Your instructions: Edit the data from the line that has "The width and" through the line that has "Action: tap(385, 557)" by replacing "row" with "entry", changing nothing else. Give only those lines and leave the picture out.

Given records:
---------------
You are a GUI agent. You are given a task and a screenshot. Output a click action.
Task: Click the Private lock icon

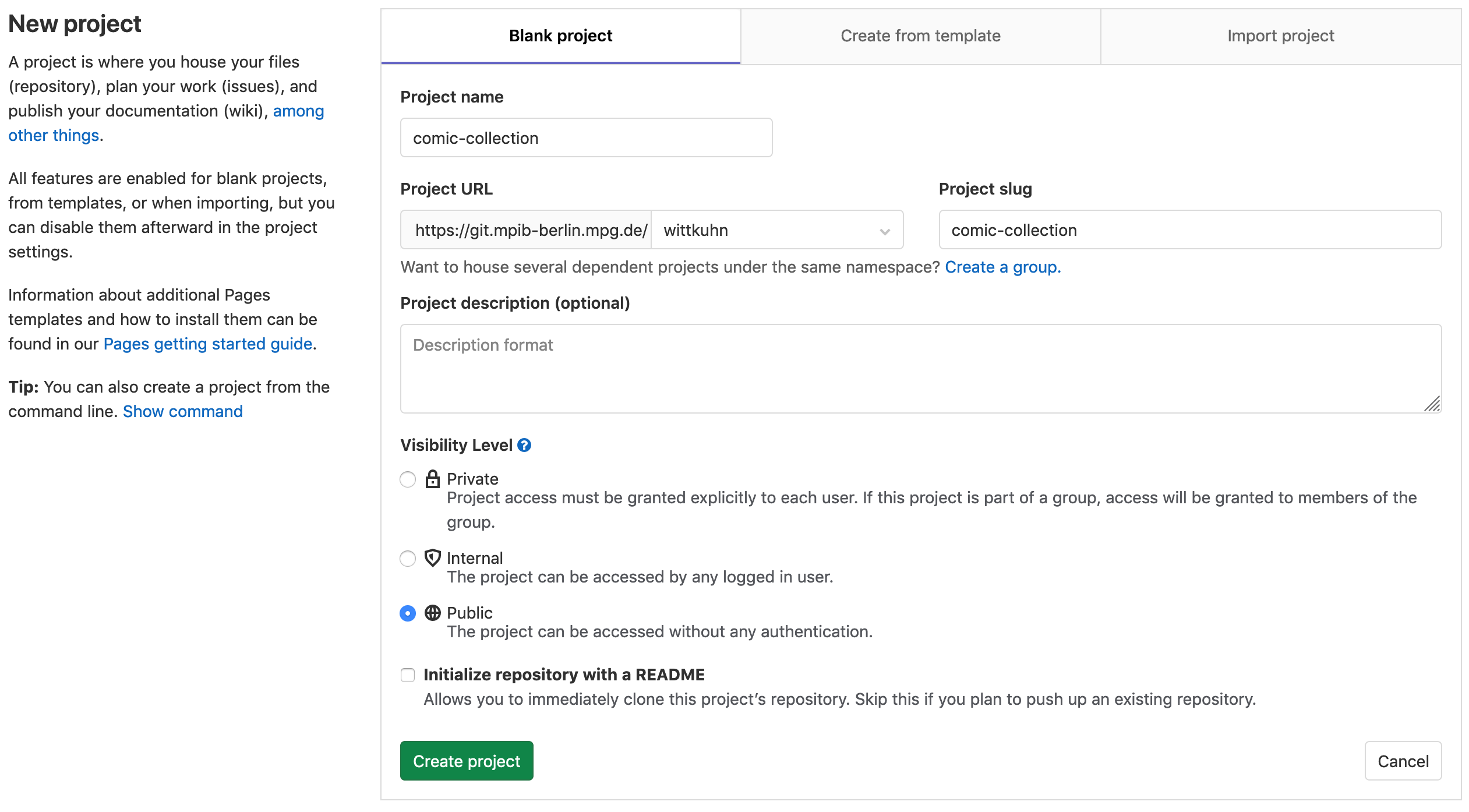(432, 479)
---------------
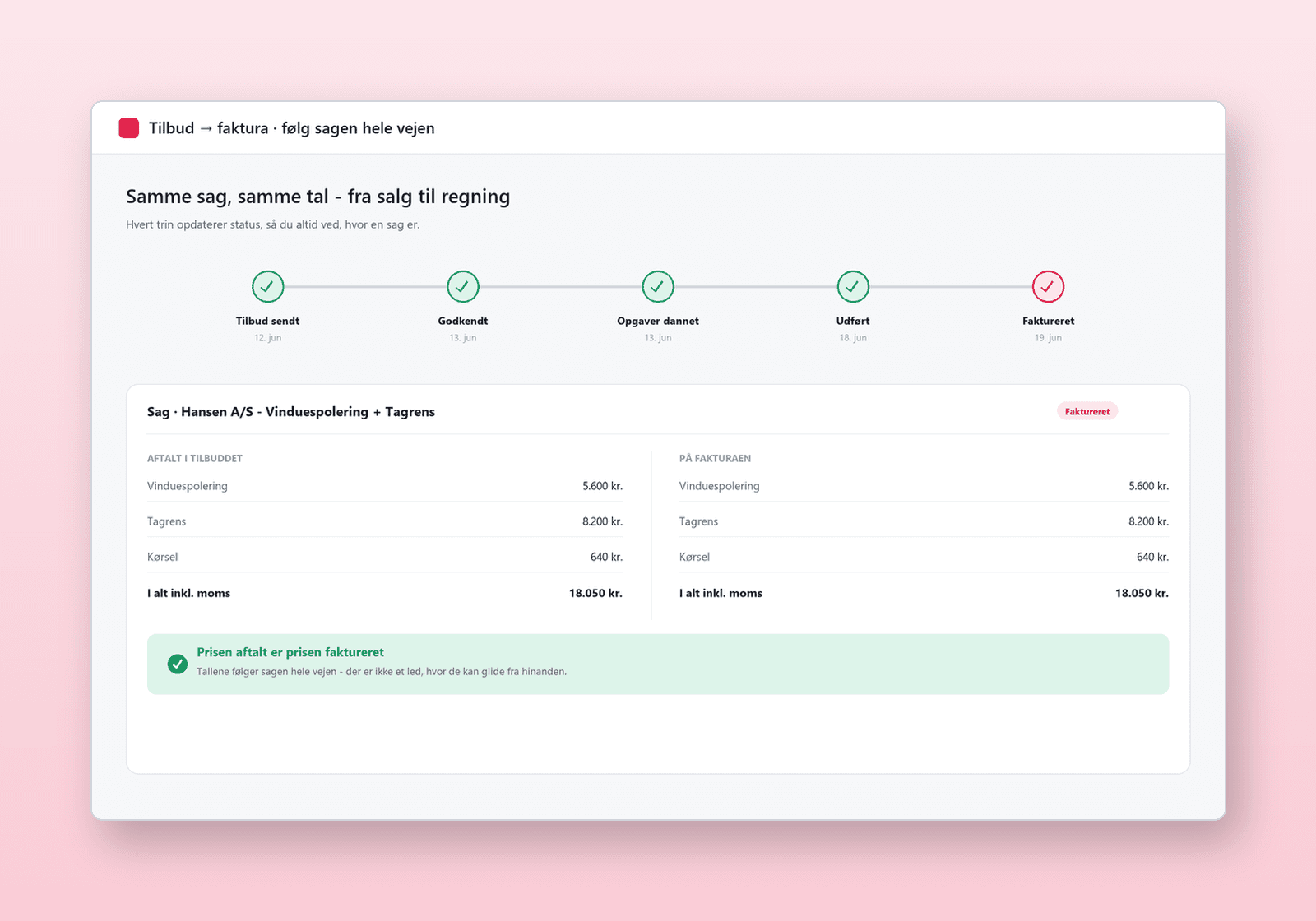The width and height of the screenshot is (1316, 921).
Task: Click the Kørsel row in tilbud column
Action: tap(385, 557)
---------------
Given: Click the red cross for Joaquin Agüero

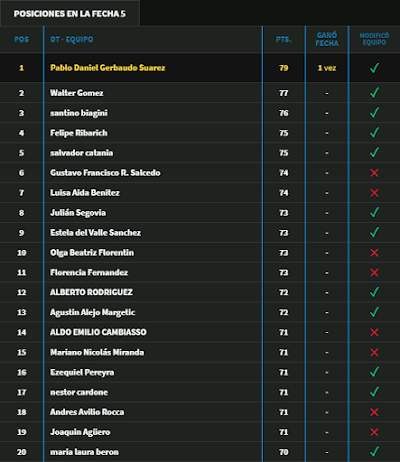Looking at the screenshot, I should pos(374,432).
---------------
Task response:
The width and height of the screenshot is (1316, 921).
Task: Click the Kørsel entry in tilbud column
Action: tap(385, 557)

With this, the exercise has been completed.